The implementation reads OCR text line by line and applies custom extraction functions for each target field (e.g., patient name, age, diagnosis, physician, procedure), using regular expressions and contextual heuristics. Post-processing steps were added to standardize field formats and handle missing values—such as `unit_no`, which may appear on later pages. The structured results are exported to Excel and CSV formats for downstream use.

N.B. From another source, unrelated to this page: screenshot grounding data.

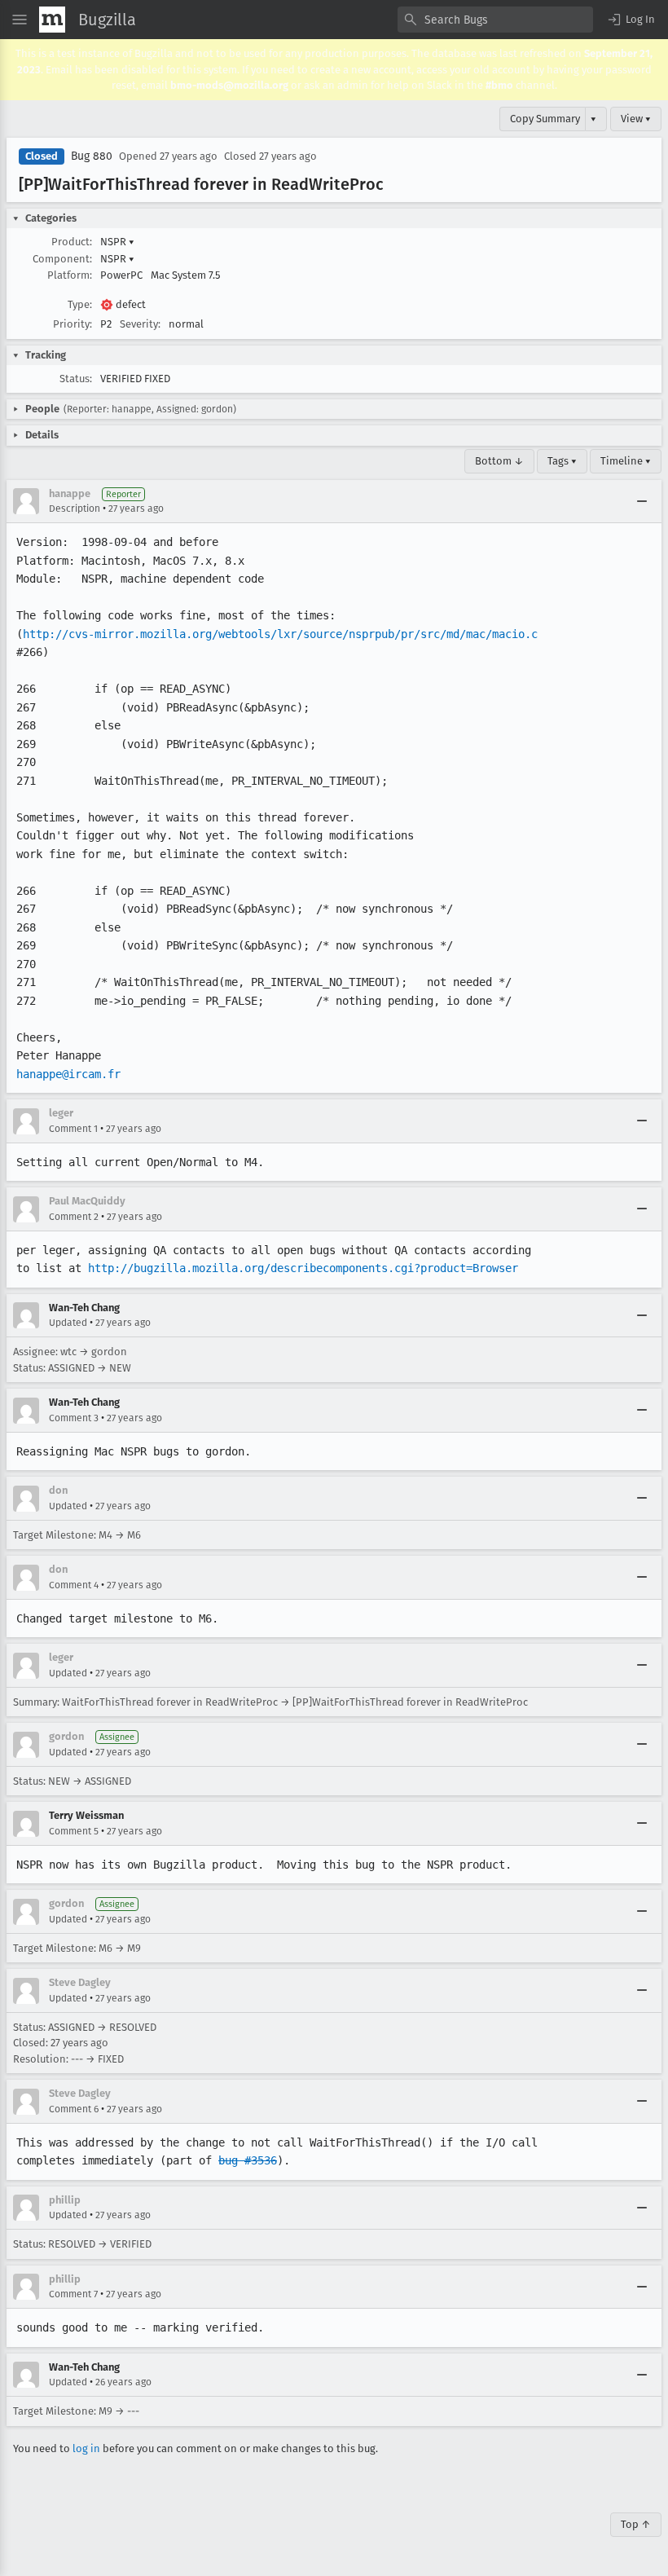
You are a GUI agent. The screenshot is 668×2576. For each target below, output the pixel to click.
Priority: (72, 324)
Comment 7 (73, 2294)
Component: (62, 259)
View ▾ (636, 118)
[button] (630, 20)
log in (86, 2448)
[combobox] (495, 20)
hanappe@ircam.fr (68, 1074)
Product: (71, 242)
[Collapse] (642, 501)
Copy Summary (545, 118)
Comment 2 (74, 1216)
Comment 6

To facilitate future extension and maintenance, the pipeline was designed in a modular fashion, allowing for adaptation to different document templates across institutions or time periods. The structure also enables potential integration with OCR engines or lightweight classification modules to support an end-to-end workflow from scanned image to structured data.

这项工作是我实习的一部分，我负责开发一个基于规则的解析流程，用于从OCR处理的历史医疗报告中提取结构化信息。该数据集包含20世纪20年代至80年代的扫描文档，其中第一批来自20世纪20年代。这些报告大多是打字或手写的，OCR输出通常存在噪声，例如格式不一致、字段缺失和标点符号错位等问题。尽管没有计算机科学背景，我主动查阅资料并独立研究了相关技术路径，评估了多种可能方案。鉴于缺乏标注数据且 OCR 错误易引发结果不稳定，我判断 NLP 或机器学习模型在该场景下并不理想。作为替代方案，我设计并实现了一个传统的基于规则的解析流程，以探索在这种噪声和不一致的条件下能否可靠地提取结构化信息。我通过基于真实样本的测试和调整，不断完善该流程。该实现逐行读取 OCR 文本，并使用正则表达式和上下文启发式算法，针对每个目标字段（例如，患者姓名、年龄、诊断、医生、诊疗程序）应用自定义提取函数。添加了后处理步骤，以标准化字段格式并处理缺失值（例如“unit_no”，该值可能会出现在后续页面中）。结构化结果将导出为 Excel 和 CSV 格式，以供后续使用。为了方便未来的扩展和维护，该流程采用模块化设计，可适应不同机构或时间段的不同文档模板。该结构还支持与 OCR 引擎或轻量级分类模块集成，从而支持从扫描图像到结构化数据的端到端工作流程。